Although one of the two articles was simply a reproduction of A.B.’s complaints, this was not a case comparable to Bladet Tromsø and Stensaas v. Norway – where the journalist had published allegations taken from an official report.  In the present case, the journalist had simply reproduced allegations made by a private person:

“the journalist did not dissociate himself from the position expressed by A.B. in her complaints and did not make clear that his articles represented only a reproduction of A.B.’s allegations. The journalist reproduced the contents of the complaints lodged by A.B. and presented them as the objective truth, instead of they were – the statements of a party. Furthermore, the journalist did not check the accuracy of those seemingly partial statements and did not offer the applicant the opportunity to respond to the accusations against her”. [47]

In short, the journalist had not written the articles with the professional care required of journalists.  It was not, therefore, appropriate to make reference to the “leeway generally permitted to journalists for provocation and exaggeration when articles concern public figures” [48].  The articles exceeded the acceptable basis limits of comment in relation to a debate of general interest.  There was, therefore, a violation of Article 8.

Comment

The “positive obligation” to protect reputation is a relatively new development.  As I mentioned in a recent post, the Court has first read “right to reputation” into Article 8 in 2004.  In contrast to the steady flow of Article 10 cases there has only been a trickle of decisions about the breach of the positive obligation to protect reputation. The first of these was Pfeifer v Austria (Judgment of 15 November 2007), followed by Petrina v Romania (Judgment of 14 October 2008) and, most recently, Popovski v. The former Yugoslav Republic of Macedonia (Judgment of 31 October 2013) and Someşan and Butiuc v.

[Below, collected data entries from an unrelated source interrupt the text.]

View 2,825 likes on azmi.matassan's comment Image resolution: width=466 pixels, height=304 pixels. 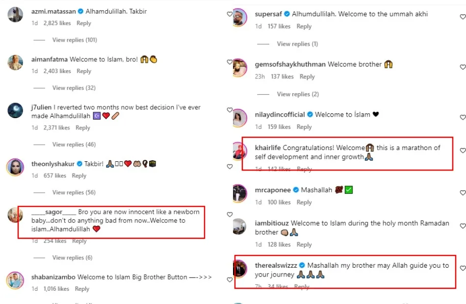pyautogui.click(x=57, y=23)
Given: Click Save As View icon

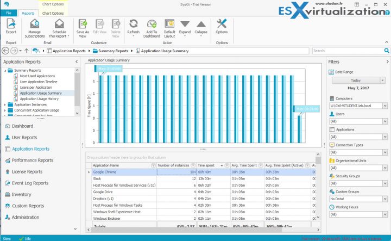Looking at the screenshot, I should (83, 24).
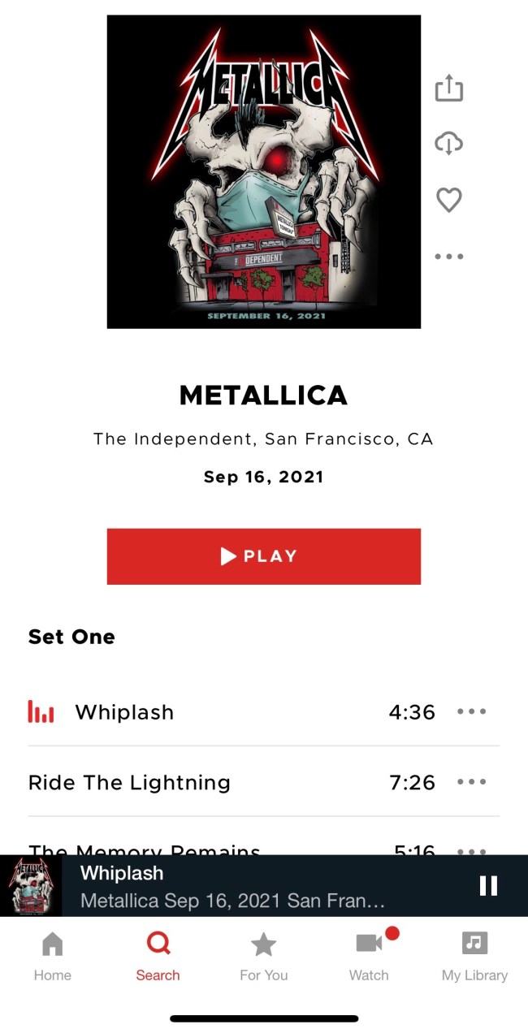This screenshot has height=1033, width=528.
Task: Open the show's three-dot options menu
Action: [x=448, y=257]
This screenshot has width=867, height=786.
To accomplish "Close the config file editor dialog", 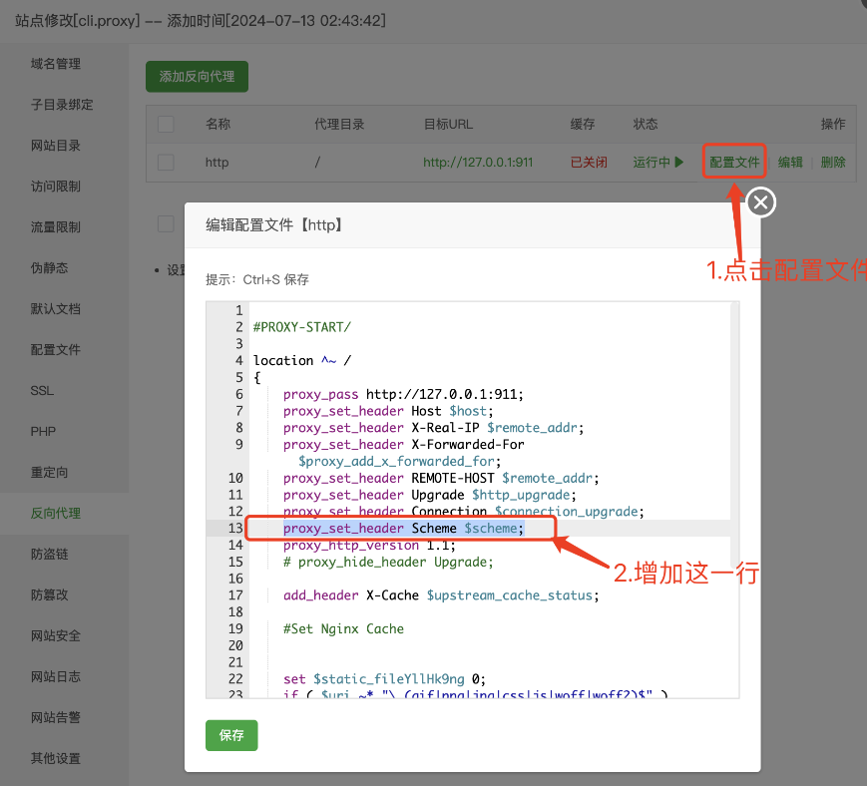I will [x=761, y=202].
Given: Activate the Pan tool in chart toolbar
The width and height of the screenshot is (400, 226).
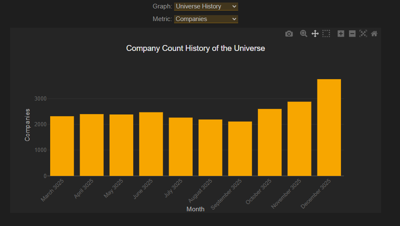Looking at the screenshot, I should coord(315,34).
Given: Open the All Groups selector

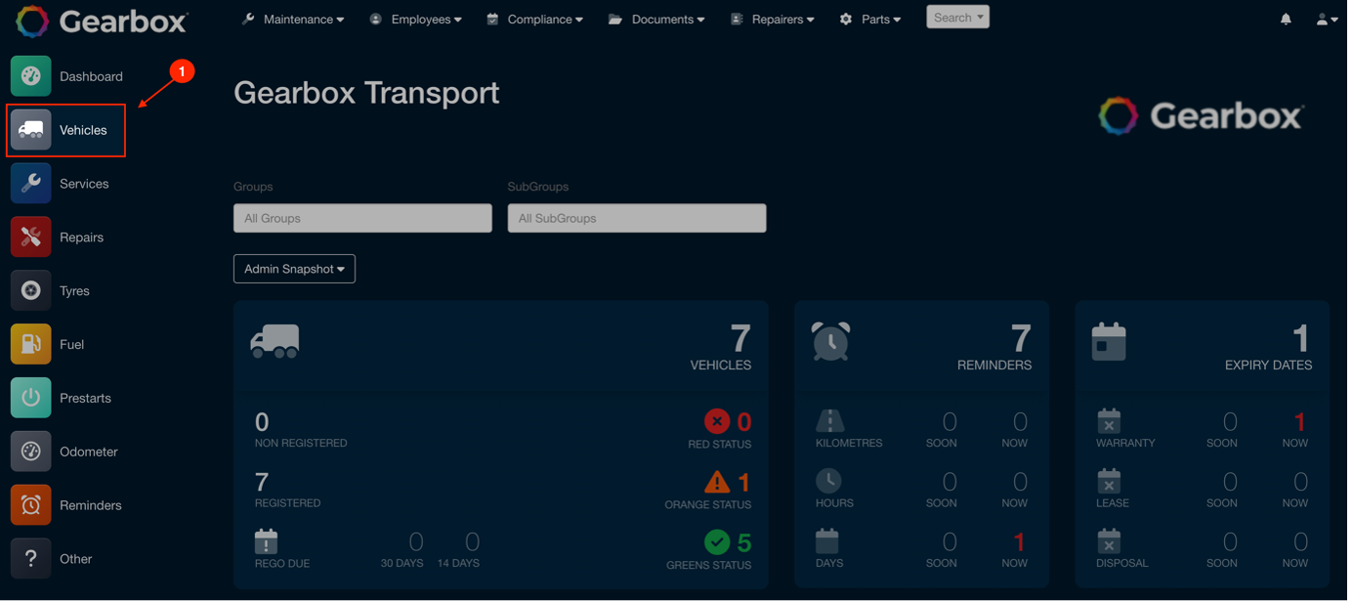Looking at the screenshot, I should click(361, 217).
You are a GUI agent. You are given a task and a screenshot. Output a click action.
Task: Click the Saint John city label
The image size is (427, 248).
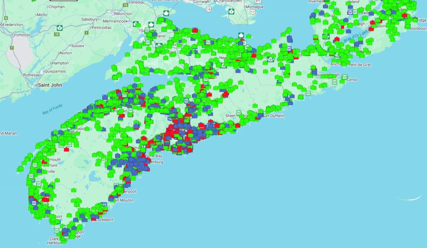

Romania (Judgment of 19 November 2013),

This was a particularly clear case of failure by the domestic courts.  Although the applicant was a public official, the allegations were extremely serious and without any factual basis. The journalist simply repeated claims made by someone who had been prosecuted by the applicant without any apparent attempt to verify.  The conclusion of the domestic appeal court that allegations that the applicant had “falsified” indictments was a “value judgment” was obviously wrong.

The judgment also, incidentally, confirms that even where a public official is involved there is no requirement under the Convention to demonstrate that the publisher was malicious.  If factual allegations are being made then the publisher must either prove them to be true or show that they had acted with appropriate “professional care”.